--- MATERIAL TO PROCESS ---
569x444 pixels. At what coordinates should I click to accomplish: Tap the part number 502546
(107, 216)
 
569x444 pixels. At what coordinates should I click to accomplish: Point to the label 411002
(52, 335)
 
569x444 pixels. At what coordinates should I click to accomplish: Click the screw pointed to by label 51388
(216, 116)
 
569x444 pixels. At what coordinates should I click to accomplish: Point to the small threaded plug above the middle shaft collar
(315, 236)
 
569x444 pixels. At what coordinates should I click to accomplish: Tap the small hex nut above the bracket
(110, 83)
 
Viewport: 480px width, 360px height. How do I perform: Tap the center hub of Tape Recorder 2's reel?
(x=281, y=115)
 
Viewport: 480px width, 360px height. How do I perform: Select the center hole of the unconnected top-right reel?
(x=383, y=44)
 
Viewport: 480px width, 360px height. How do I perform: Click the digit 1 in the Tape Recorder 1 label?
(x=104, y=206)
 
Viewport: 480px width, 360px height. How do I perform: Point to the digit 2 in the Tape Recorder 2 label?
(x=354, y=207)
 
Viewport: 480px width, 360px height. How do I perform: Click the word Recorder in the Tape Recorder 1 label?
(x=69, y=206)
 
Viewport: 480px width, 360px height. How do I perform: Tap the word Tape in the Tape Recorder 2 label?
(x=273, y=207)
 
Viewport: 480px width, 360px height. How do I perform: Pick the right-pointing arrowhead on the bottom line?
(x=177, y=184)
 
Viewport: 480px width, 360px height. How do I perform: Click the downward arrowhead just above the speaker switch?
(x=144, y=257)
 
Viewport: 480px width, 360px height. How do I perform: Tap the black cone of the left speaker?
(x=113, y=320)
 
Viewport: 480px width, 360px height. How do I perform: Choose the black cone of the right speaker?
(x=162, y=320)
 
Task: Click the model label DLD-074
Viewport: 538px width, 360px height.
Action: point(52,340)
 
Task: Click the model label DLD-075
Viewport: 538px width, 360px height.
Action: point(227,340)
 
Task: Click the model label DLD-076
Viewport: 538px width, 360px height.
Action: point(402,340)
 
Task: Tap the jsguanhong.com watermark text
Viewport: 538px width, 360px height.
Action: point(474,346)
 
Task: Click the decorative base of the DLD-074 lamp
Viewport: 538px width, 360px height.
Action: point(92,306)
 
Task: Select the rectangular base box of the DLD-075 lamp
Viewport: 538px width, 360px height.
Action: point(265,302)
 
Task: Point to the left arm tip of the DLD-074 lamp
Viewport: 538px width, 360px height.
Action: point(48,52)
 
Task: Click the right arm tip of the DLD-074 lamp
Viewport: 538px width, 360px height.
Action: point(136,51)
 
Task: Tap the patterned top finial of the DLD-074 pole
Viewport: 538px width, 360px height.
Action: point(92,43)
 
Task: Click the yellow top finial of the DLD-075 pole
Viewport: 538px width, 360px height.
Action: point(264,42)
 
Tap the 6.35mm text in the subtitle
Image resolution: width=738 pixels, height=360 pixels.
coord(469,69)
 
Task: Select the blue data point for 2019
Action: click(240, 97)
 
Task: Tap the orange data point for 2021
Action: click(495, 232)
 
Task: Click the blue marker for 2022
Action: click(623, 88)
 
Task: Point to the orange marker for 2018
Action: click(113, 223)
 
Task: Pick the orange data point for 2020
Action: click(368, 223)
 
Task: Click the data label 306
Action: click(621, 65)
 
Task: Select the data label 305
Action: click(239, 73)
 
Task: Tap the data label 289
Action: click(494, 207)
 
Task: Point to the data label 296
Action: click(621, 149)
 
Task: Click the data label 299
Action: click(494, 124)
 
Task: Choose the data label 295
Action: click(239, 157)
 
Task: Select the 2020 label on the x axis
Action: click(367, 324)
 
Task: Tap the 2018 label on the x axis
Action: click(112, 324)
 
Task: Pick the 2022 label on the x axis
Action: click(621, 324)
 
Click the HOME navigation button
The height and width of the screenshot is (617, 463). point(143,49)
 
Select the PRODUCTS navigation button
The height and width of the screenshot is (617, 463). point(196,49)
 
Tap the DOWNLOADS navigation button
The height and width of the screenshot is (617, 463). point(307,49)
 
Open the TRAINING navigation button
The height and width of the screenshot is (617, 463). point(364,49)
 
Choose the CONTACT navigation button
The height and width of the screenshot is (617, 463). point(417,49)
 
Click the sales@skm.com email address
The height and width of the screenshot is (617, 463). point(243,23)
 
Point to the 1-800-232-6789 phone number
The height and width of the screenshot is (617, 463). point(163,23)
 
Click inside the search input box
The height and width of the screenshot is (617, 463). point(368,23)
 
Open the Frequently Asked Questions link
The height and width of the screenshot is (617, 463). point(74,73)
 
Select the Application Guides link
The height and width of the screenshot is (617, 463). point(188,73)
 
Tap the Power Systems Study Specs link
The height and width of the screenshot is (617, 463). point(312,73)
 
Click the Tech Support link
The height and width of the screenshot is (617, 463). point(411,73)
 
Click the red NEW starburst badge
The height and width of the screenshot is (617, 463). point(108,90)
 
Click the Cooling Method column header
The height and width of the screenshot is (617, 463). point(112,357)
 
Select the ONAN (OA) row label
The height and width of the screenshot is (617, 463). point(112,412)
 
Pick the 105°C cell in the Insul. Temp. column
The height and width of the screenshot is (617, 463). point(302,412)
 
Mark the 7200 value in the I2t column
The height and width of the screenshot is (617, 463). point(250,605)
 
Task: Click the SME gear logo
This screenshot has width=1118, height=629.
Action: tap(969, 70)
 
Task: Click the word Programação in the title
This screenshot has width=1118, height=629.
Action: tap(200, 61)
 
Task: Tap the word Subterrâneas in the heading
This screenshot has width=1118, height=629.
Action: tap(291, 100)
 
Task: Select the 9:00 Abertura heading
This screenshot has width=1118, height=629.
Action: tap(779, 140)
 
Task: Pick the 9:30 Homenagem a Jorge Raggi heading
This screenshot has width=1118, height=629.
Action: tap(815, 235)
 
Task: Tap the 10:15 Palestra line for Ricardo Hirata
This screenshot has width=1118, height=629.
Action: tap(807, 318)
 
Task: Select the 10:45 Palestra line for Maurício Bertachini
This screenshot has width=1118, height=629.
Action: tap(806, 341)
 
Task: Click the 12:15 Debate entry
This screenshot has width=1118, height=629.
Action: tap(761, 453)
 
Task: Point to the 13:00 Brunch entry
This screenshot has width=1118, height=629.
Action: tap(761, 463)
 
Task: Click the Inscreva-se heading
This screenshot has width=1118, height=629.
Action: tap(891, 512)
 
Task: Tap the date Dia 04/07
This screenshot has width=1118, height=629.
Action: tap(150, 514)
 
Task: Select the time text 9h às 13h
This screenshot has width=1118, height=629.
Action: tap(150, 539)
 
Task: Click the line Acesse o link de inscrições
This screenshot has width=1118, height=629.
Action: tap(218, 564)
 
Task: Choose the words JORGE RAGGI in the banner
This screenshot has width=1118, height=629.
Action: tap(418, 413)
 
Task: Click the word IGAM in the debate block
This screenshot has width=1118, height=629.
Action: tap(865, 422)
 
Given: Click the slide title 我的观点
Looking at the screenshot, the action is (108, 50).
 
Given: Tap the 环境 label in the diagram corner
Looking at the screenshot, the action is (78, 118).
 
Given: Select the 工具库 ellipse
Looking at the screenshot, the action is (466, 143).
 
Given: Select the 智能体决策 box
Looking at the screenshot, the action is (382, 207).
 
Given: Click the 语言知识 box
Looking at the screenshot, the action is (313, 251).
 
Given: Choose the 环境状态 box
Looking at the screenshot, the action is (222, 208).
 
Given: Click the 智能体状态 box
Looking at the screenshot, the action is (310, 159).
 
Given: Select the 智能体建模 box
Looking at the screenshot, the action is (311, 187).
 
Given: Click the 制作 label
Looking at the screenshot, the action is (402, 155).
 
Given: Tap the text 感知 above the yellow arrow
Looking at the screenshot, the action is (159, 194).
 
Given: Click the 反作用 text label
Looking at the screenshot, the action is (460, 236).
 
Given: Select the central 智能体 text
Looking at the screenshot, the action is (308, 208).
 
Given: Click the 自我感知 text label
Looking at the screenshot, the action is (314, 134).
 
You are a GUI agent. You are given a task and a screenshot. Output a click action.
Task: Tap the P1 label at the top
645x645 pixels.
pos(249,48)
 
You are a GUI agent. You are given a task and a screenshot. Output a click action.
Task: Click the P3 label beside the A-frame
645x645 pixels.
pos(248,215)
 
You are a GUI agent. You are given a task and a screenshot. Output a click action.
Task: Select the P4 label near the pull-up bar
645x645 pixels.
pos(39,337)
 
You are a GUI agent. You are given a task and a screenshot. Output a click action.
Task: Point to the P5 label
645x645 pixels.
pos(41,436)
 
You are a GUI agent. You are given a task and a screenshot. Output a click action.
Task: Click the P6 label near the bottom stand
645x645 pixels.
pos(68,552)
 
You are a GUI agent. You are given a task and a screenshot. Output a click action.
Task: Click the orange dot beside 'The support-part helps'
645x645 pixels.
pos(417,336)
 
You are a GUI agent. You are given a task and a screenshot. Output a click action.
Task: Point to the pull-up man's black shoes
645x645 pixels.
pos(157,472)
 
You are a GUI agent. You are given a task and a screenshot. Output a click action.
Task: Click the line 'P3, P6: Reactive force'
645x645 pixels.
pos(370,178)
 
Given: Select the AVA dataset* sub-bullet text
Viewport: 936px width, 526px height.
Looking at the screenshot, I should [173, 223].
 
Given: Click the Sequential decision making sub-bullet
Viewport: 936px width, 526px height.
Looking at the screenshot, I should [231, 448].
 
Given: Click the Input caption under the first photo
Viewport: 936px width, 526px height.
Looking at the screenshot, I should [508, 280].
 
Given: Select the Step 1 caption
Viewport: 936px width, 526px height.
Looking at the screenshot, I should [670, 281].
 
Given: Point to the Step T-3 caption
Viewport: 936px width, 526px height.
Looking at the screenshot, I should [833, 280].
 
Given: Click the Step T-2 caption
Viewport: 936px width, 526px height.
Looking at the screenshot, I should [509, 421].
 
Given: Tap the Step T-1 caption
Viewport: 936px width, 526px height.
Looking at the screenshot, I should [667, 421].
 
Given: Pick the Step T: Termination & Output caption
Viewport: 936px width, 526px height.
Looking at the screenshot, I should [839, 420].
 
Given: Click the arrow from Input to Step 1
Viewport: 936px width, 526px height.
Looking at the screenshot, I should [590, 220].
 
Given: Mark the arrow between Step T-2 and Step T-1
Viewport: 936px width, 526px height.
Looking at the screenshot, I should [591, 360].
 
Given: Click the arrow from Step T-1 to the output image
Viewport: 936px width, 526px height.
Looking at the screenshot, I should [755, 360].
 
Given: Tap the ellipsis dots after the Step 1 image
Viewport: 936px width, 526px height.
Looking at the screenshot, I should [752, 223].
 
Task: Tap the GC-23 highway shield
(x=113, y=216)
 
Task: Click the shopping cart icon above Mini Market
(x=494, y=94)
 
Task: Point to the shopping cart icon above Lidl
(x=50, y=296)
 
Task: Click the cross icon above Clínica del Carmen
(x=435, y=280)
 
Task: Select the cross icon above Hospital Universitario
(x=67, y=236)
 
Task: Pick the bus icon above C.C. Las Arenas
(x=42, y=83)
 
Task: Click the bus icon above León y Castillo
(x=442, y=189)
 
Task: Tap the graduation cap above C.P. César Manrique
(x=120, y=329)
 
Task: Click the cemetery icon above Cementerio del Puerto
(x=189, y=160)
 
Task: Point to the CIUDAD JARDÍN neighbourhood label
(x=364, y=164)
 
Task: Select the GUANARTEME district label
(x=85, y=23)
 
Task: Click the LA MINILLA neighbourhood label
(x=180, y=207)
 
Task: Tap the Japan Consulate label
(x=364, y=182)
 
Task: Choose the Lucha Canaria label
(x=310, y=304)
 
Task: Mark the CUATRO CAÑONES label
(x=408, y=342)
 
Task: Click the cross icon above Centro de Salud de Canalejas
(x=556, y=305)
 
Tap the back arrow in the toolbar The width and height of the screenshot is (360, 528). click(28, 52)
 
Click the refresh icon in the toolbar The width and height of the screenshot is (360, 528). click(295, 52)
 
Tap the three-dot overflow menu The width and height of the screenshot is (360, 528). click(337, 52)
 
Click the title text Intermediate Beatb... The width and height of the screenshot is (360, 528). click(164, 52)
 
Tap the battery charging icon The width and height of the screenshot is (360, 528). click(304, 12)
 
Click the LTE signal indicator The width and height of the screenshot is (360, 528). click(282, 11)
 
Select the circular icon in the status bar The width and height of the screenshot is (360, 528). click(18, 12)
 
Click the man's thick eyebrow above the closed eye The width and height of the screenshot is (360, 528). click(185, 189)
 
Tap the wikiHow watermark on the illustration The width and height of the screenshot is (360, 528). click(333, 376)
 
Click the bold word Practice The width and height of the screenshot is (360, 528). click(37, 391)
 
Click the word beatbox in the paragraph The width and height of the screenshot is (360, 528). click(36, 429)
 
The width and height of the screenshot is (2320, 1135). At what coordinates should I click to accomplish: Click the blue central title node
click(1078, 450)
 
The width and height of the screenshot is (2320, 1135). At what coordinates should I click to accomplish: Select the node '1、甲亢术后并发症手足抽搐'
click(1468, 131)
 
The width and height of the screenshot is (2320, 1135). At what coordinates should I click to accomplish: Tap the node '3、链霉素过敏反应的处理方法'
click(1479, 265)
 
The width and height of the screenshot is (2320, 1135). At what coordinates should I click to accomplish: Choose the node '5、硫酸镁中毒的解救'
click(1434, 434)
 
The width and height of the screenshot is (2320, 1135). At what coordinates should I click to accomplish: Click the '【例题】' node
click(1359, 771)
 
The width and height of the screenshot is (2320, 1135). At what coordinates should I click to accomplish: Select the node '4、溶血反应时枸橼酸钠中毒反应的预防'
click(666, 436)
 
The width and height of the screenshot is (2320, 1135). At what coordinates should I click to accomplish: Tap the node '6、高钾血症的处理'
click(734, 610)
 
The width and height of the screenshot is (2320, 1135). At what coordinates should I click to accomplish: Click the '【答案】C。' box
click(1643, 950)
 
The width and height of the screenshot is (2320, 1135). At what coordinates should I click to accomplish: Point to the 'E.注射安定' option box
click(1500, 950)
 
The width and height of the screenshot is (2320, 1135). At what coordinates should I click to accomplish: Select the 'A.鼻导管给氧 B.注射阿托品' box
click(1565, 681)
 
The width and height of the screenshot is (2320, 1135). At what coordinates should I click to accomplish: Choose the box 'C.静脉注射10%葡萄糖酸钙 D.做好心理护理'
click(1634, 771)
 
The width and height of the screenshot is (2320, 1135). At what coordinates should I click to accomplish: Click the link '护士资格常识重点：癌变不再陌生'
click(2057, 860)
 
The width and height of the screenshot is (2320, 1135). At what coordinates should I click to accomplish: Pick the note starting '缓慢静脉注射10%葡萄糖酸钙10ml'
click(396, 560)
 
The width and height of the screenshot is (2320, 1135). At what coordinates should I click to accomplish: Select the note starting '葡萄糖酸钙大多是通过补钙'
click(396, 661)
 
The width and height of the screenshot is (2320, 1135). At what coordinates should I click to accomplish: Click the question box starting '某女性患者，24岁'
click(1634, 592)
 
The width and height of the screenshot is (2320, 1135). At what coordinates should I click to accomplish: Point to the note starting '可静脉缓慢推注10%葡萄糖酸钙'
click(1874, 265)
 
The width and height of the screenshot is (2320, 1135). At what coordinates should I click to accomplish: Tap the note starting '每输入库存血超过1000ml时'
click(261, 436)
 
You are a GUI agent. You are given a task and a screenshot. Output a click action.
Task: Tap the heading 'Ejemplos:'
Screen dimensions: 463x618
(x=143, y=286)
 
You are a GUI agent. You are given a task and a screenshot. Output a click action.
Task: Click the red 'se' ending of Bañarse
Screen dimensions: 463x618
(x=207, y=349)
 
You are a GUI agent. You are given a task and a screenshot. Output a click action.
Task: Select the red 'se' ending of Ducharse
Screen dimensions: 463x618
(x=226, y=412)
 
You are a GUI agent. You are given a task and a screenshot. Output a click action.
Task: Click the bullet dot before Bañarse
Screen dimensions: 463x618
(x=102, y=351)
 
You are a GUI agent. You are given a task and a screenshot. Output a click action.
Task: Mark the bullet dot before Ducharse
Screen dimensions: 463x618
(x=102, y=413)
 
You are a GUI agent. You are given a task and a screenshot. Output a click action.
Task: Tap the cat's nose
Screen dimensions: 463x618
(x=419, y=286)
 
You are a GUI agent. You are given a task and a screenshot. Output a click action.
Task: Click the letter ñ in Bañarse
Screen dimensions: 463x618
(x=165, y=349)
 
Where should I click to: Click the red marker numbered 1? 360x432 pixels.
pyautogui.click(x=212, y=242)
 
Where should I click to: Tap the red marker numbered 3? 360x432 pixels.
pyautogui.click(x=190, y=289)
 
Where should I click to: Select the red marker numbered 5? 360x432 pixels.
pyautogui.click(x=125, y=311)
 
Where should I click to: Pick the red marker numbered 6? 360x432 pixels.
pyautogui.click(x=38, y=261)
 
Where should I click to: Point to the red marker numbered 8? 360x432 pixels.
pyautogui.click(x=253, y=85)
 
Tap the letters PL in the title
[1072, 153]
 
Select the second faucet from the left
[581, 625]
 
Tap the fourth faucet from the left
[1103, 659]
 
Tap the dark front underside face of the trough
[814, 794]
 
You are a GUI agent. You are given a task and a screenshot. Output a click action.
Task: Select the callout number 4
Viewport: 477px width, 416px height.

--- DO THIS ---
Can you copy the listing word for word, from its first line through the line with "(x=69, y=206)", including both?

--- COMPLETE OUTPUT ---
569x444 pixels. At what coordinates should I click to accomplish: Tap the part number 502546
(107, 216)
 
569x444 pixels. At what coordinates should I click to accomplish: Point to the label 411002
(52, 335)
 
569x444 pixels. At what coordinates should I click to accomplish: Click the screw pointed to by label 51388
(216, 116)
 
569x444 pixels. At what coordinates should I click to accomplish: Point to the small threaded plug above the middle shaft collar
(315, 236)
 
569x444 pixels. At what coordinates should I click to accomplish: Tap the small hex nut above the bracket
(110, 83)
 
Viewport: 480px width, 360px height. How do I perform: Tap the center hub of Tape Recorder 2's reel?
(x=281, y=115)
 
Viewport: 480px width, 360px height. How do I perform: Select the center hole of the unconnected top-right reel?
(x=383, y=44)
 
Viewport: 480px width, 360px height. How do I perform: Click the digit 1 in the Tape Recorder 1 label?
(x=104, y=206)
 
Viewport: 480px width, 360px height. How do I perform: Point to the digit 2 in the Tape Recorder 2 label?
(x=354, y=207)
 
Viewport: 480px width, 360px height. How do I perform: Click the word Recorder in the Tape Recorder 1 label?
(x=69, y=206)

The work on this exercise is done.